(Saved data entries)
----

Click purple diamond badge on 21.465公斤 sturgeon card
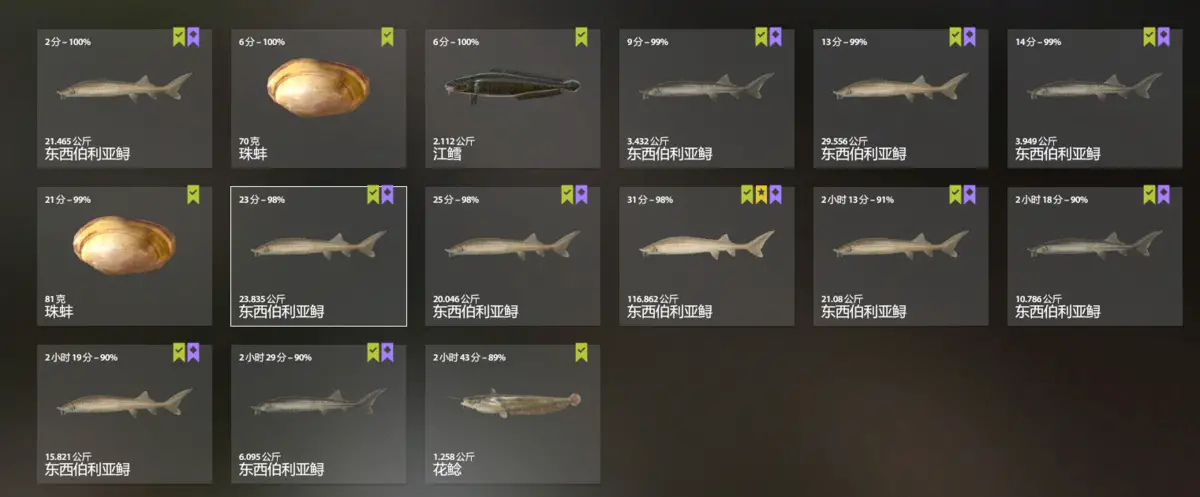This screenshot has width=1200, height=497. pyautogui.click(x=193, y=37)
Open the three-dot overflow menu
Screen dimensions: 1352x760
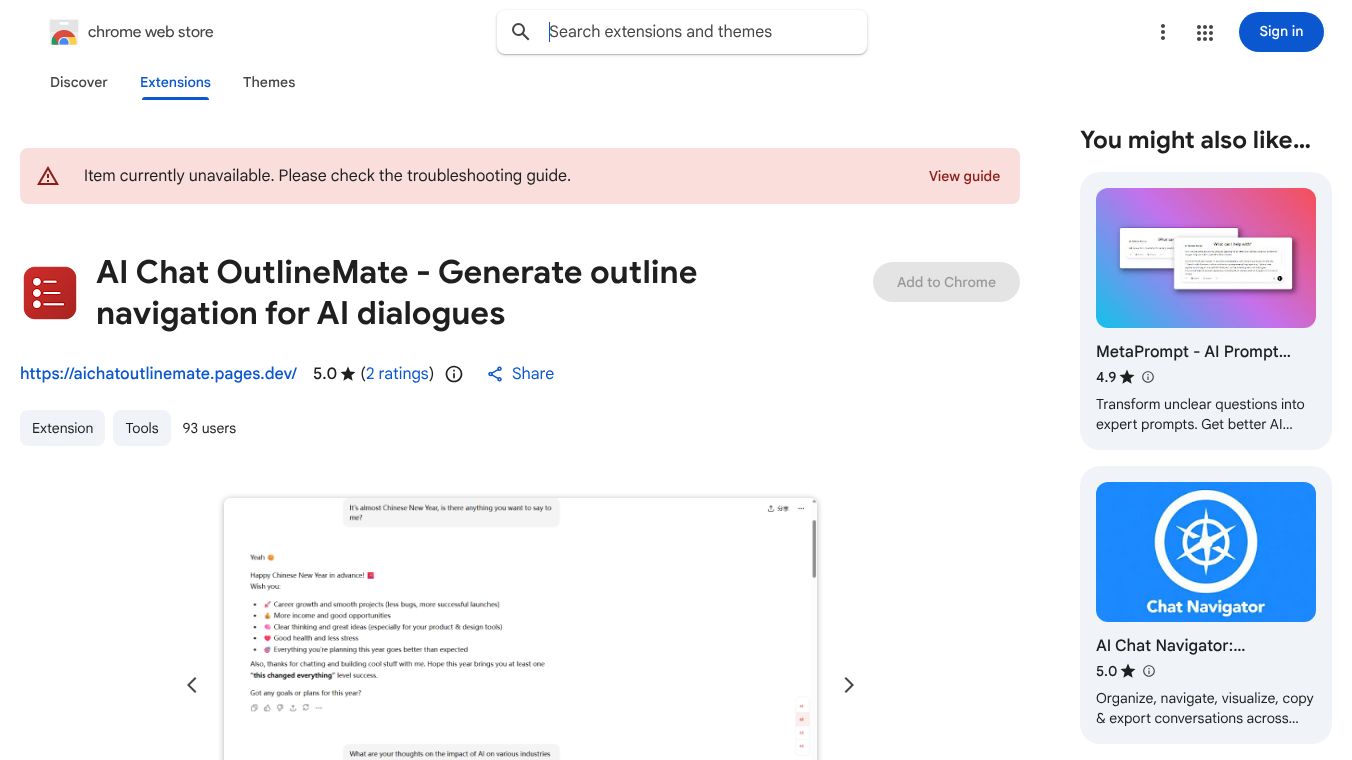(1162, 31)
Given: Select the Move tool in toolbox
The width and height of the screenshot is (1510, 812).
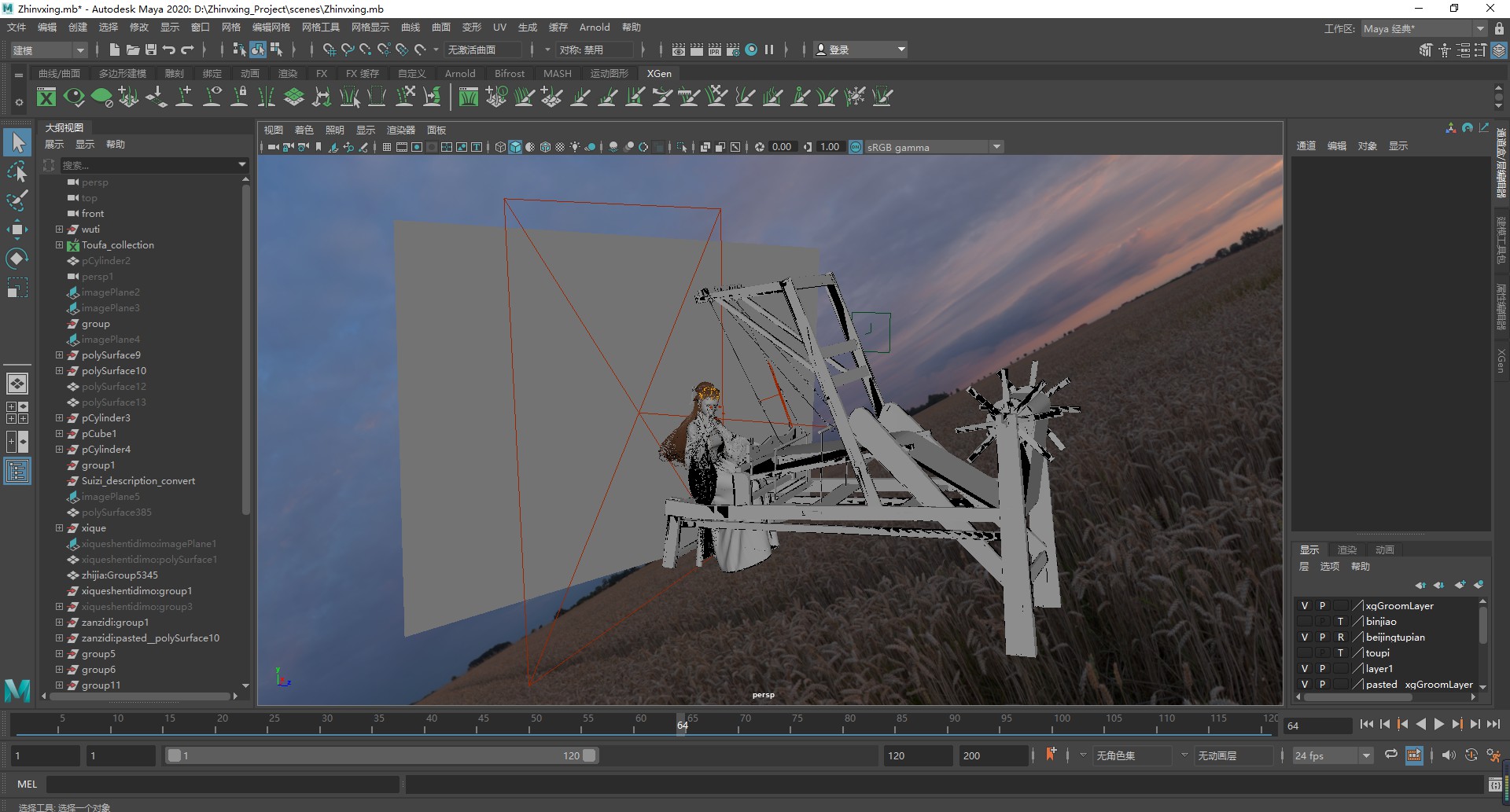Looking at the screenshot, I should coord(17,230).
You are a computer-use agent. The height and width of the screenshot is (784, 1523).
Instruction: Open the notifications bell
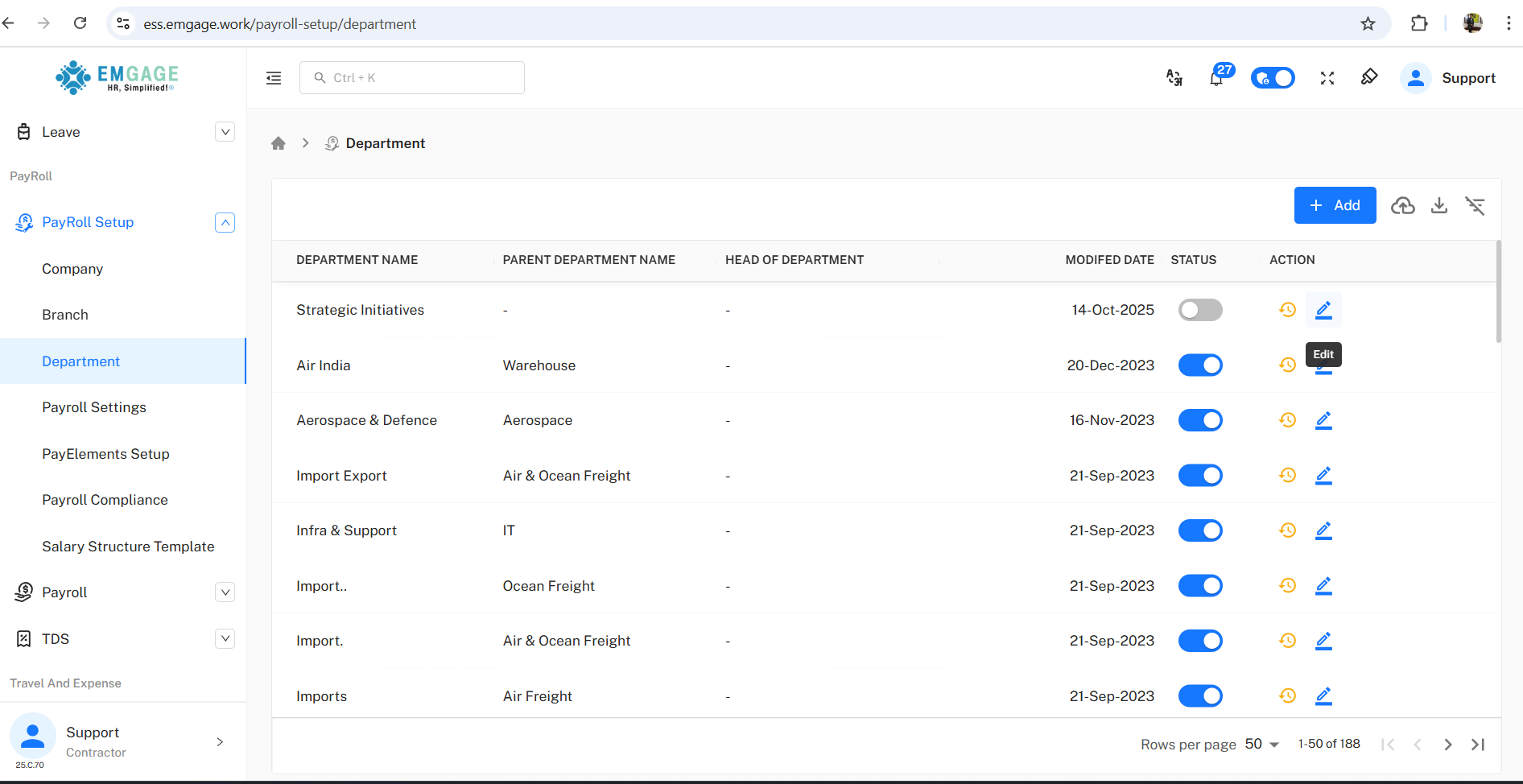pyautogui.click(x=1216, y=78)
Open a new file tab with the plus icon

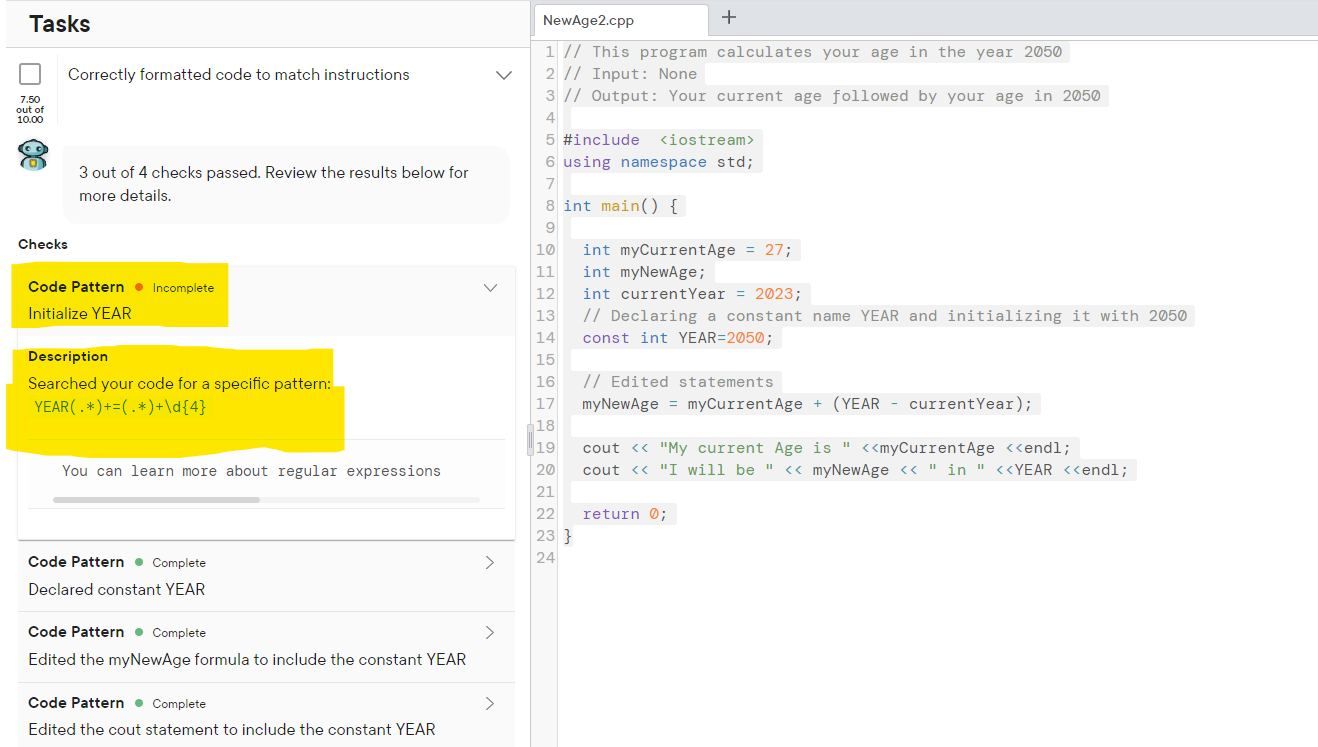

----

*WHAT TO DO*
When copying the records, reproduce every entry exactly and omit all pictures.

*RESULT*
Click purple diamond badge on 21.465公斤 sturgeon card
This screenshot has width=1200, height=497. pyautogui.click(x=193, y=37)
Open the three-dot overflow menu
Screen dimensions: 1352x760
(1162, 31)
Given: Select the Move tool in toolbox
The width and height of the screenshot is (1510, 812).
Looking at the screenshot, I should coord(17,230).
You are a computer-use agent. The height and width of the screenshot is (784, 1523).
Instruction: Open the notifications bell
pyautogui.click(x=1216, y=78)
Open a new file tab with the plus icon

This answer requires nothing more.